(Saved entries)

===

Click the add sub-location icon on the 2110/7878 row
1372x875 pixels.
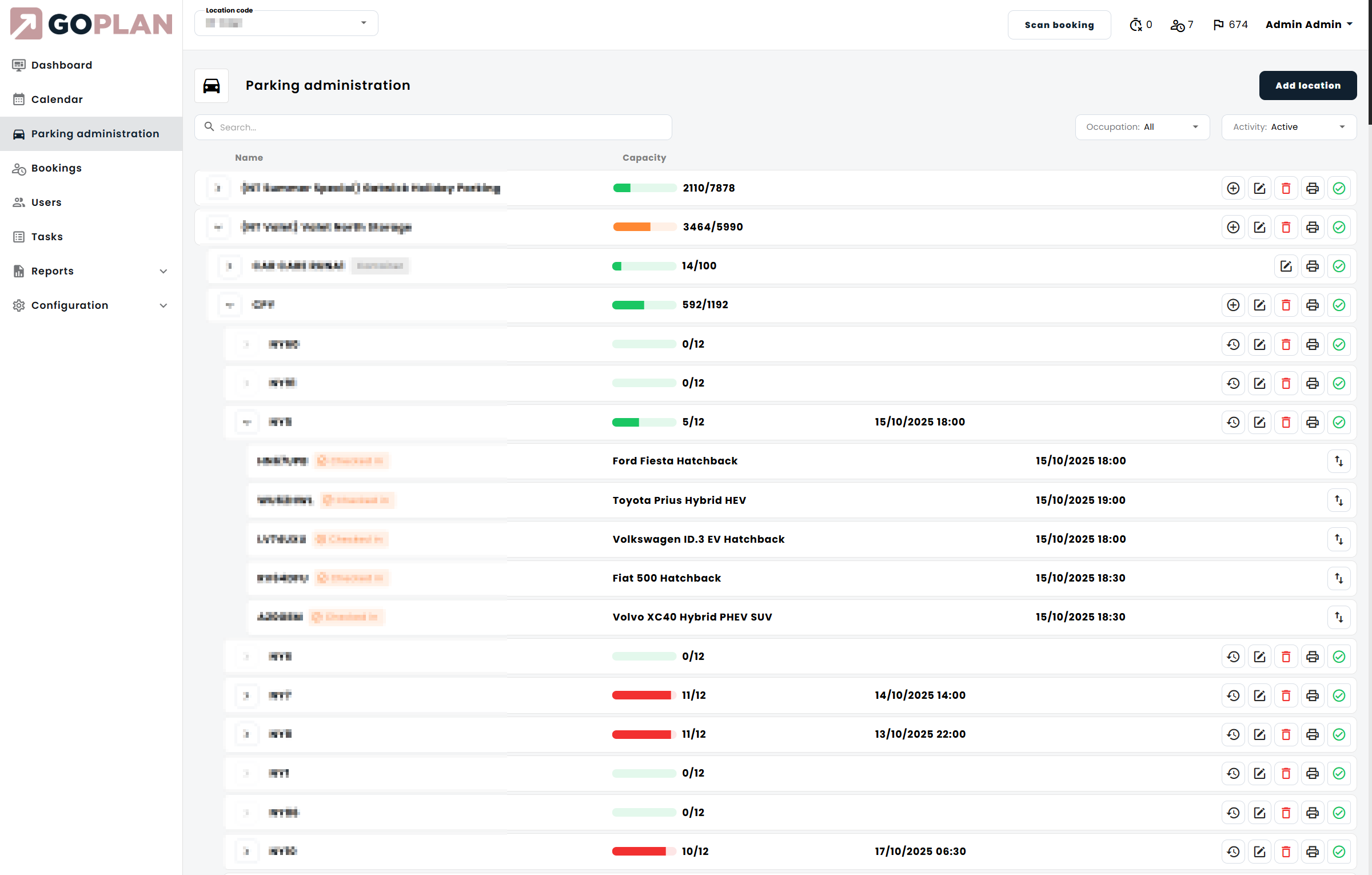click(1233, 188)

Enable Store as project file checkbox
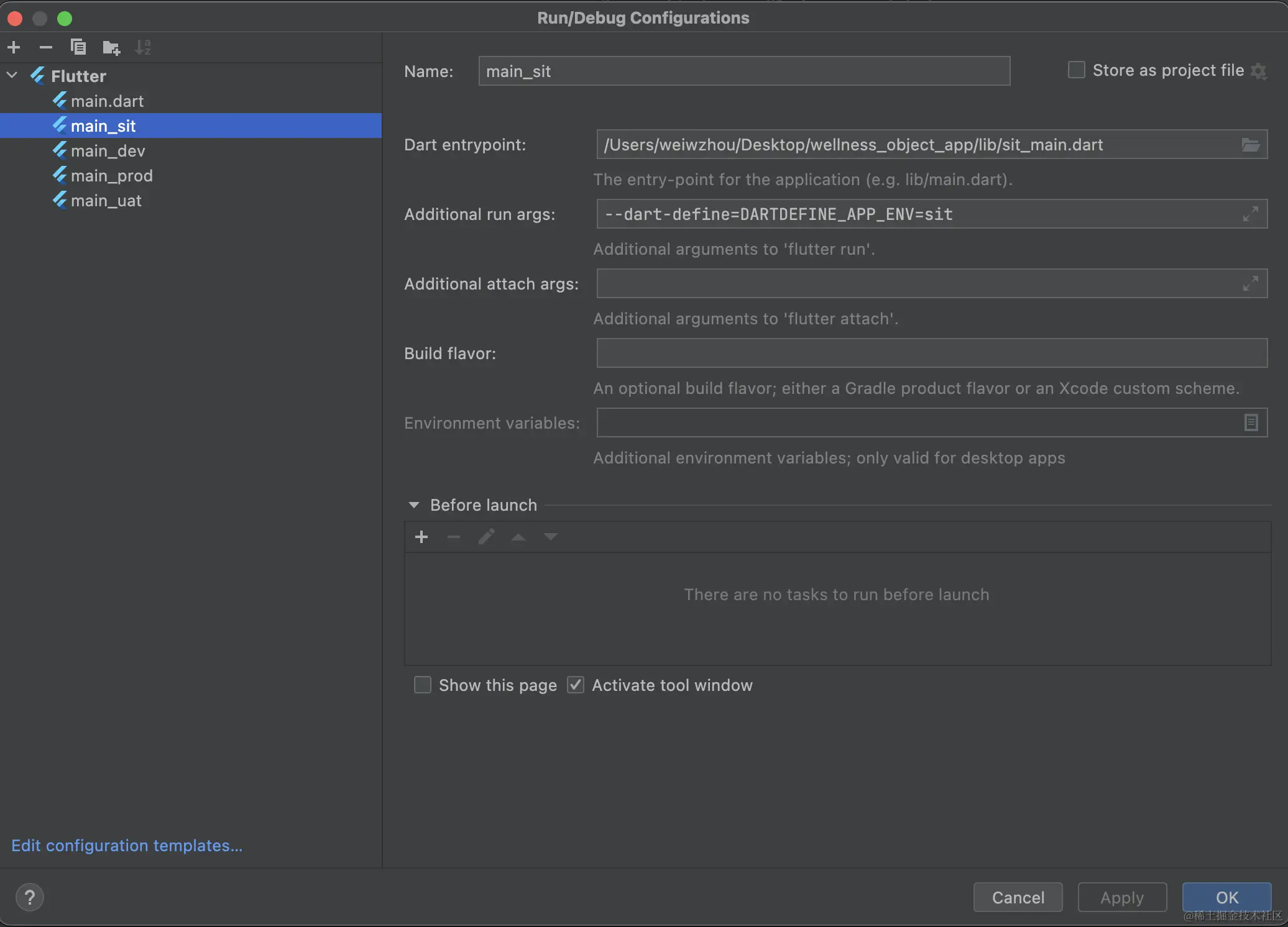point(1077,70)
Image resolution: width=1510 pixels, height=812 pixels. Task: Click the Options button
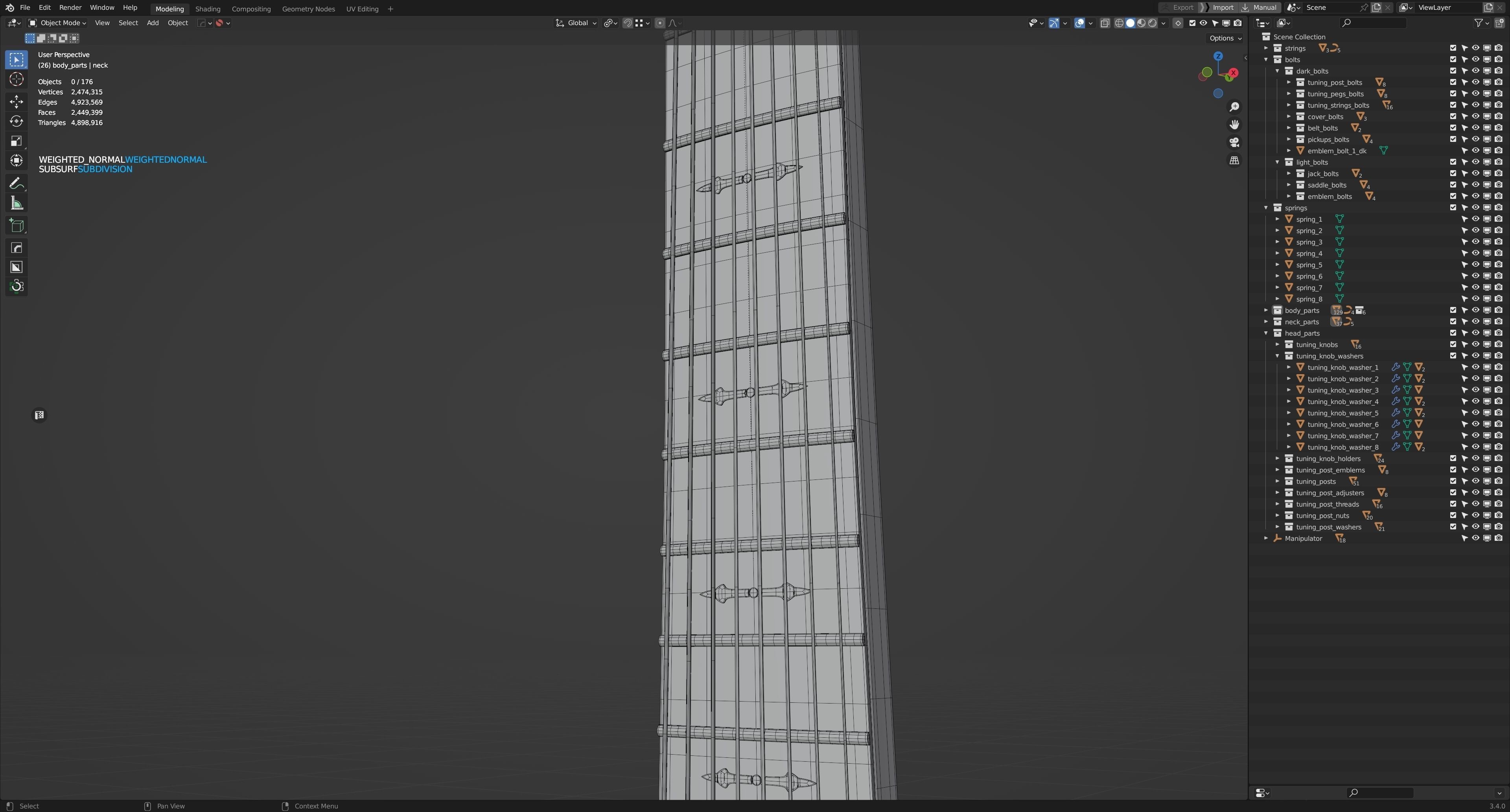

===

EXERCISE GOAL » Copy the lines of the records, beginning where the line containing "1372x875 pixels." appears and continuing through the final line, exactly and with no pictures.

PROBLEM SOLUTION »
1372x875 pixels.
click(1233, 188)

Enable Store as project file checkbox
point(1077,70)
Image resolution: width=1510 pixels, height=812 pixels. Task: Click the Options button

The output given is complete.